Following next month’s show at the Phoenix, Lexia is also booked for a Feb. 14 performance at the Roulette Theatre, an experimental music venue in Brooklyn, New York.

The opera is funded with $50,000 from an IU Presidential Arts and Humanities Fellowship and additional funding from the Donald Tavel Arts and Technology Research Center at IU’s Herron School of Art and Design.

Avatar won’t be Deal’s improv partner during performances of Lexia. But Deal did use the technology to help him compose the score for the opera. “It can provide the seed for an idea that I can develop.”

Deal worked with New York City-based playwright and librettist Kat Mustatea on the opera. Mustatea created the libretto—the words that tell the story—and Deal used Avatar to compose the score—the music that Deal and the other musicians will play.

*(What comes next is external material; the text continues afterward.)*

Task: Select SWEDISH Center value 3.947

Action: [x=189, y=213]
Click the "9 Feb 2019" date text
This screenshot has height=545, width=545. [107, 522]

Deal compared Avatar to the block of marble a sculptor uses as the starting point for a sculpture. Using various filters and guidance along with his own playing, Deal got Avatar to create the musical equivalent of that marble block. He then shaped and altered that raw material, using it as the basis for the opera’s score which includes parts for flute, clarinets, various percussion instruments and a bass synthesizer.

As a technology, Avatar is still somewhat finicky and glitchy. It’s not yet at the point where Deal and Palamara could hand it off to someone else who could use it without their help. But that’s the long-term goal.

Palamara and Deal are still working to improve the tool. Once they have developed a more robust version that’s more reliable and easier to use, they’d like to pursue commercialization so other people can use Avatar.